=== ABOUT THIS TASK ===
When you reach the line that contains "(2 reviews) (631, 416)" in the entries below, begin returning lines exactly as written and continue through the last one.

=== ENTRIES PROVIDED ===
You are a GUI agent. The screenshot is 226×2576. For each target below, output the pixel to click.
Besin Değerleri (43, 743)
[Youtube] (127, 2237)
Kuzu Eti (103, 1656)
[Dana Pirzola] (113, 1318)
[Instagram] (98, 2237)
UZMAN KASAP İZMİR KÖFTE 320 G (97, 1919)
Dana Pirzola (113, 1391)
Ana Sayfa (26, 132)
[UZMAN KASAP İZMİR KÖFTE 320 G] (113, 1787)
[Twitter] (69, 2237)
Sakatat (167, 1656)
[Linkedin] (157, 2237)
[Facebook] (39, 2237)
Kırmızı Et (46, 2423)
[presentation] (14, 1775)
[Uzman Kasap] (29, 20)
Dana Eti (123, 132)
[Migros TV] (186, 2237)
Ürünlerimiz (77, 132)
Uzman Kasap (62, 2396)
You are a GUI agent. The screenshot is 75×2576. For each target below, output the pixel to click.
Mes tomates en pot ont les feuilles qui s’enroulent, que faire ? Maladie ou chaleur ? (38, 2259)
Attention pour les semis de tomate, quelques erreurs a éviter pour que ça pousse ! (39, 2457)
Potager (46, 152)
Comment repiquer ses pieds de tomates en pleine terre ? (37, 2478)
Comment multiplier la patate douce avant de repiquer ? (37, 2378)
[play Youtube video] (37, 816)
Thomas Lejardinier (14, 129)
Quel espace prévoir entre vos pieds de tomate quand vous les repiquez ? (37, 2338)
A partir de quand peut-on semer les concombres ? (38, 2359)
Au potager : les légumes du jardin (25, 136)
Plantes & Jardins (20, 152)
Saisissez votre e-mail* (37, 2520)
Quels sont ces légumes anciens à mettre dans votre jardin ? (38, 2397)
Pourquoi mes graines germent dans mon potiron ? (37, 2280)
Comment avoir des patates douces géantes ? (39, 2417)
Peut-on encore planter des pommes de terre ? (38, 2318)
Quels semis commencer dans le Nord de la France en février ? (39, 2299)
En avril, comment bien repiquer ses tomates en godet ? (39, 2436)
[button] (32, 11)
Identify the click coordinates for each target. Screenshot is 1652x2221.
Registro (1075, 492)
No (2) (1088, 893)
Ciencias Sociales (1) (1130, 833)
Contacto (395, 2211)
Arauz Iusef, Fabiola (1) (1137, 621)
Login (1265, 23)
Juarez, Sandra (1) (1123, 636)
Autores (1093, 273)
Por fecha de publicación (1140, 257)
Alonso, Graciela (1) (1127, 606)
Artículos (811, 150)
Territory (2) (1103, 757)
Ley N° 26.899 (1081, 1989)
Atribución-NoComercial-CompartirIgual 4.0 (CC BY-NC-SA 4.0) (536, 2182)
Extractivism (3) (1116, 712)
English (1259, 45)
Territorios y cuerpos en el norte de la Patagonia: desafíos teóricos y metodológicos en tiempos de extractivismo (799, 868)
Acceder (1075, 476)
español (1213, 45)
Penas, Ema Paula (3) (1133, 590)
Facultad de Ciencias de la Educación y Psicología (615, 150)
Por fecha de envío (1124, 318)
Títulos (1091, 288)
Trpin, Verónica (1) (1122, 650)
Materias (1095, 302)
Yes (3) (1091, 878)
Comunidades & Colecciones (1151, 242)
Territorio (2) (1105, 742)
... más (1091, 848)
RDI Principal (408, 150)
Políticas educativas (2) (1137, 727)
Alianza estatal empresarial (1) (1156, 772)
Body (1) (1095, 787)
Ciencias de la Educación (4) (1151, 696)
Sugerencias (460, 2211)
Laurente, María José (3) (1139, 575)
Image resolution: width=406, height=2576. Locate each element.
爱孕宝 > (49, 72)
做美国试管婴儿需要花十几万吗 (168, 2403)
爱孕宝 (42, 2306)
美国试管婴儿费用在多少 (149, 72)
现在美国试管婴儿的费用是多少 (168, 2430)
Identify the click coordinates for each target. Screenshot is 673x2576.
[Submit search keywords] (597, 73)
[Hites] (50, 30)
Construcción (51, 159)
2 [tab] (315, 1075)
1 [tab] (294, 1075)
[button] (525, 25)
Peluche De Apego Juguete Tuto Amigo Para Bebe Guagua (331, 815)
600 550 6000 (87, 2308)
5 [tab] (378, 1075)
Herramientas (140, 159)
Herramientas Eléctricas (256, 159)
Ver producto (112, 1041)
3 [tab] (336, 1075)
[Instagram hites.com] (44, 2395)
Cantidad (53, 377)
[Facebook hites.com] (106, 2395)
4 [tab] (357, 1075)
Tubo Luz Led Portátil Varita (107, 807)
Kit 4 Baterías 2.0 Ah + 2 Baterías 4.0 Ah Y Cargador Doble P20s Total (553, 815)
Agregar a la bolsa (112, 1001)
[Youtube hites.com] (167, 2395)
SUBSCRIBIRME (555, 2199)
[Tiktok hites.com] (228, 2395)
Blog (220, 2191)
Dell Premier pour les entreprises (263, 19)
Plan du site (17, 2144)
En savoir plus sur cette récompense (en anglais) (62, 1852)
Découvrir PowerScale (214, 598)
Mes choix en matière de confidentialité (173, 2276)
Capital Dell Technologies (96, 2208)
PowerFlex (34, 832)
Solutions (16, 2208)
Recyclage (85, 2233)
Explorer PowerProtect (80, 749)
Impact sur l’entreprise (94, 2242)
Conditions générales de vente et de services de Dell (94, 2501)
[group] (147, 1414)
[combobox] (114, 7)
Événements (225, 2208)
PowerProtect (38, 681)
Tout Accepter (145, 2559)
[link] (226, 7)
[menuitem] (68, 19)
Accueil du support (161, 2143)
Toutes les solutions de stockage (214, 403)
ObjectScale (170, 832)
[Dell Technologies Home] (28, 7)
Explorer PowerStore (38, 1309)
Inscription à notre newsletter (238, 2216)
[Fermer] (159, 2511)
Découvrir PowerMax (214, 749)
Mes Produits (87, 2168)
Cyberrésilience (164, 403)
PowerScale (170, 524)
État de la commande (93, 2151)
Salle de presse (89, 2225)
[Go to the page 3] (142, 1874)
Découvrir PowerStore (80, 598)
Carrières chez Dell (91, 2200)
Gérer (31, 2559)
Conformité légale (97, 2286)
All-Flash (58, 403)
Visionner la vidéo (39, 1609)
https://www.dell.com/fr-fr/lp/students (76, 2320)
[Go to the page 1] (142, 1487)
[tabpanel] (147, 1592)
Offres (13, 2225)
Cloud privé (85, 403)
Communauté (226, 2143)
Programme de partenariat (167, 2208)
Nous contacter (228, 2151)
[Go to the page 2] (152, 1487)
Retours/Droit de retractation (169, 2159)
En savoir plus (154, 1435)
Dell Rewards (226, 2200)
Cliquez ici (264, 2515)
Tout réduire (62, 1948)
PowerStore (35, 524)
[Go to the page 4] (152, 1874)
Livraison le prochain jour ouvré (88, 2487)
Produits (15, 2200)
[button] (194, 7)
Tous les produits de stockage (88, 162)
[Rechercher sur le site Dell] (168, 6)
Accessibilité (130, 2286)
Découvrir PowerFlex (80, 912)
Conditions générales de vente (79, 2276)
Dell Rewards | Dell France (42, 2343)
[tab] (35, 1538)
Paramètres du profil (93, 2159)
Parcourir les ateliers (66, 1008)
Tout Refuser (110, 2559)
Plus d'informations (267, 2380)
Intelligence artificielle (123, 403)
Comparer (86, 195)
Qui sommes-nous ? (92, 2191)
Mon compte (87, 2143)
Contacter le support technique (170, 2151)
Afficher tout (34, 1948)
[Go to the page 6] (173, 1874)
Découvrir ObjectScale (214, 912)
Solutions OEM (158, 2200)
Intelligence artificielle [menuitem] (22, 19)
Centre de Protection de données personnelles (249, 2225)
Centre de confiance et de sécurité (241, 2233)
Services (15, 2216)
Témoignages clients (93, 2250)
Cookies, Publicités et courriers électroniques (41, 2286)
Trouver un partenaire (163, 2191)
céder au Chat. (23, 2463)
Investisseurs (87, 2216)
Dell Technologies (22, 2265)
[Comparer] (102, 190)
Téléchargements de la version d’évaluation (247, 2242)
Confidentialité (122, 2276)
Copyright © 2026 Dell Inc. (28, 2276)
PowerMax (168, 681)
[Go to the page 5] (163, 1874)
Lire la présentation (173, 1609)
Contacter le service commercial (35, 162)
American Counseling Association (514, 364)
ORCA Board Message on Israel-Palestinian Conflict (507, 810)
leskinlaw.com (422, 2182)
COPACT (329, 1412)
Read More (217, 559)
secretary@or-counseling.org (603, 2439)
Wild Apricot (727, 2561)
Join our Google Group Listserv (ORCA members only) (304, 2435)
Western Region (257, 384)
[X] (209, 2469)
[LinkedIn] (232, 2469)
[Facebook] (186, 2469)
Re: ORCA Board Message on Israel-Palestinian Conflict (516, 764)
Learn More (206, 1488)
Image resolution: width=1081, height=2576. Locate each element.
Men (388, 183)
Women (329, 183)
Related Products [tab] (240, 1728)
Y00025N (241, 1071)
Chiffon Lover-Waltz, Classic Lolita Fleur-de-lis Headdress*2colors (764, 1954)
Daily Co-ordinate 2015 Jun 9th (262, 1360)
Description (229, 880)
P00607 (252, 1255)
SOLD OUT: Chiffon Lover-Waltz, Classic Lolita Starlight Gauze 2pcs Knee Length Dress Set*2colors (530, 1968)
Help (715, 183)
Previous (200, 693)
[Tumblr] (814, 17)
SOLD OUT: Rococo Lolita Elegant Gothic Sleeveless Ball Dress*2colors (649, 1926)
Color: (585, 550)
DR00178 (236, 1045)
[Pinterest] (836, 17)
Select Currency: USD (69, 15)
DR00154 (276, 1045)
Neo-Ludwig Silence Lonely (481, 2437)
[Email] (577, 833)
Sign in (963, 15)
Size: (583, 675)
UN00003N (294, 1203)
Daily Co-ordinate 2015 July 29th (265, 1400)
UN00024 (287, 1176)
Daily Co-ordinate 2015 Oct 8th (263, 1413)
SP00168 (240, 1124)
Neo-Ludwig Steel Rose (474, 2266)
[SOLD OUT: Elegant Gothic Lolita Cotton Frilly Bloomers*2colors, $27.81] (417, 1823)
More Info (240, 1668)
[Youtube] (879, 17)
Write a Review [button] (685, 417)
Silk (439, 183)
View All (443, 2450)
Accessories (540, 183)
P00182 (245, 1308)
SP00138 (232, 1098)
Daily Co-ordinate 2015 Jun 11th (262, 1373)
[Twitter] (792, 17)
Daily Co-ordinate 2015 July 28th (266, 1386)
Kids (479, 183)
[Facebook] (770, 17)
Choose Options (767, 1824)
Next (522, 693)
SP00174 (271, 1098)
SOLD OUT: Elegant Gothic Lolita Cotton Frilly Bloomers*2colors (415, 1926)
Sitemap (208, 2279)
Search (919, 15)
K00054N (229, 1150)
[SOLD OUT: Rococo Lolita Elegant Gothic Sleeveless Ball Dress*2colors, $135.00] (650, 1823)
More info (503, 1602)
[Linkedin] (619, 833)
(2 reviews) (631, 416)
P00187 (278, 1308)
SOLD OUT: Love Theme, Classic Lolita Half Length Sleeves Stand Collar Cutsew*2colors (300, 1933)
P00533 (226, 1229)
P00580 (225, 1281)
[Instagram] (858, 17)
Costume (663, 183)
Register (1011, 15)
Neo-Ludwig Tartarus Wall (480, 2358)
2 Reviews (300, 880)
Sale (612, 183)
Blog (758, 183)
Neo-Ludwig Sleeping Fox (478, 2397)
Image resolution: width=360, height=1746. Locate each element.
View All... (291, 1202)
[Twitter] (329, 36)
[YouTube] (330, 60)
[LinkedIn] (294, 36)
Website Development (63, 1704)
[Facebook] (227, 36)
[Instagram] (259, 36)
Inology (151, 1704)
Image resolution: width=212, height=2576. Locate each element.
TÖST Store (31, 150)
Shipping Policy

=== FINISHED TASK ===
(2 reviews) (631, 416)
P00187 (278, 1308)
SOLD OUT: Love Theme, Classic Lolita Half Length Sleeves Stand Collar Cutsew*2colors (300, 1933)
P00533 (226, 1229)
P00580 (225, 1281)
[Instagram] (858, 17)
Costume (663, 183)
Register (1011, 15)
Neo-Ludwig Tartarus Wall (480, 2358)
2 Reviews (300, 880)
Sale (612, 183)
Blog (758, 183)
Neo-Ludwig Sleeping Fox (478, 2397)
Image resolution: width=360, height=1746. Locate each element.
View All... (291, 1202)
[Twitter] (329, 36)
[YouTube] (330, 60)
[LinkedIn] (294, 36)
Website Development (63, 1704)
[Facebook] (227, 36)
[Instagram] (259, 36)
Inology (151, 1704)
Image resolution: width=212, height=2576. Locate each element.
TÖST Store (31, 150)
Shipping Policy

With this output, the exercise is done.